La riva del disamore cresce se non si costruisce il coraggio che unisce le due rive. Sul lungomare di Torre la luce incrocia l’ombra tra ciottoli sconnessi increspata fino al mare. Chiunque tu sia non parlarmi con parole oscure. Non c’è vita sulla terra solo uniformità senza stagioni mentre il treno corre sempre più veloce e la notte attraversa il giorno come la luce dall'alto in verticale. In altro luogo il foglio si schiude erompe la parola chiunque tu sia in questo alfabeto lascia una traccia nella quale riconoscersi.
FAUST: Ma quella chi è? MEFISTOFELE: Quella è Lilith FAUST: Chi? MEFISTOFELE: La prima moglie di Adamo
Chiamarsi Lilith dentro un rigo finchè si radica il silenzio tra i diluvi . Così ciottoli amari scuoiano le bore con la caparbia del vulcano sulle alture. Entra nel passato rimani in volo dettato lineare corpo a corpo strofa venata di morte, metafora di vuoto. In mezzo alle conifere, sera dopo sera traspare il vento dentro una lanterna. Lilith ricorda ancora il suo potere.

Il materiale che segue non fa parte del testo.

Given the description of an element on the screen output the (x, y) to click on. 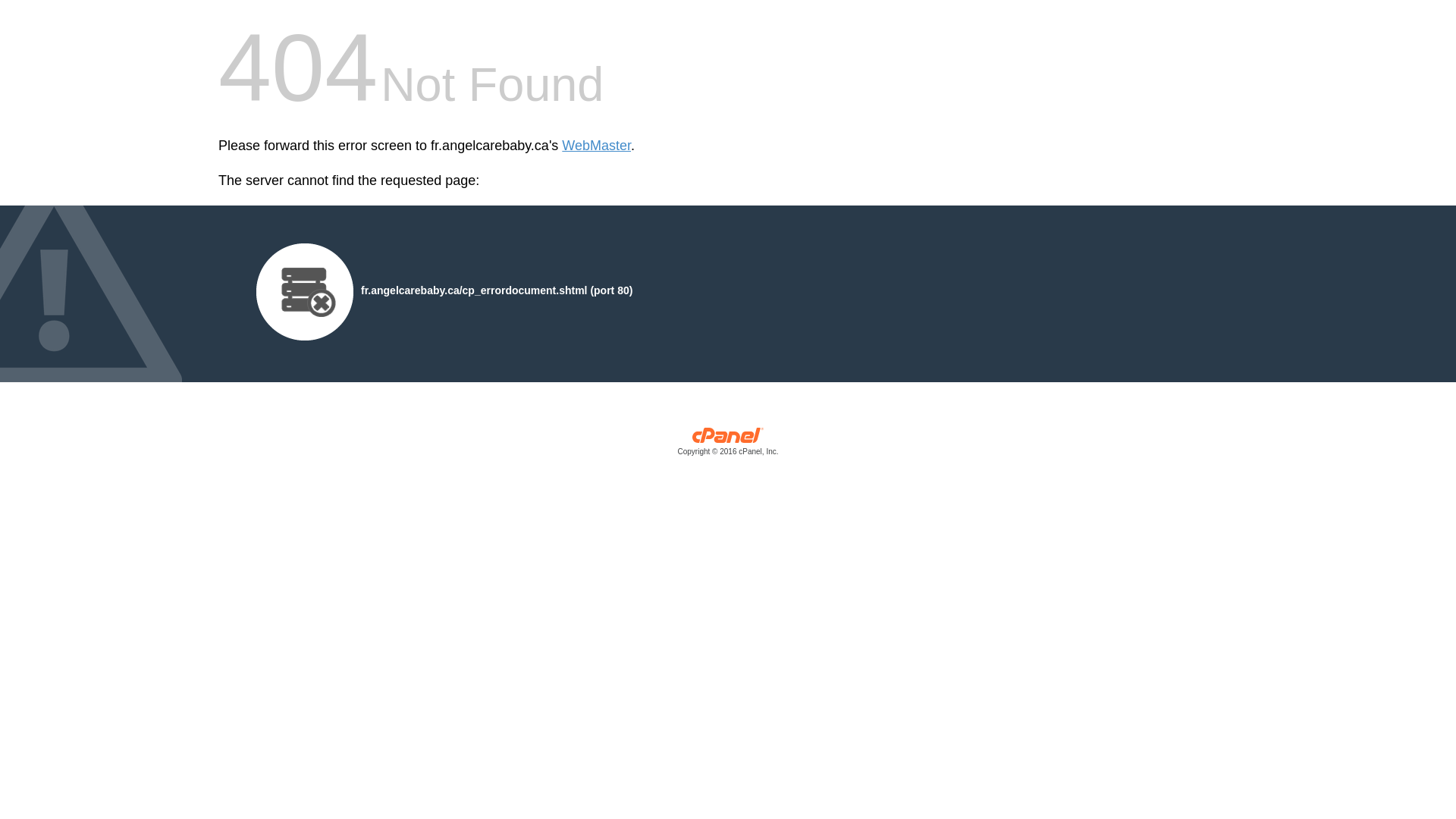
WebMaster Element type: text (595, 145)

Non basta il mattino a restituirci il cielo. L’alba e gli alberi colmi di distanza non definiscono il nuovo giorno ancora . Ecco, l’ennesima tragedia del mare , un altro stupro a Roma le piccole odissee di ogni giorno e le porte dei caffè aperte . Solo un velo l’Etna oracolare mentre si muore così la luce che ora brilla tra odori e radici sembra un dono nella sua bellezza strana.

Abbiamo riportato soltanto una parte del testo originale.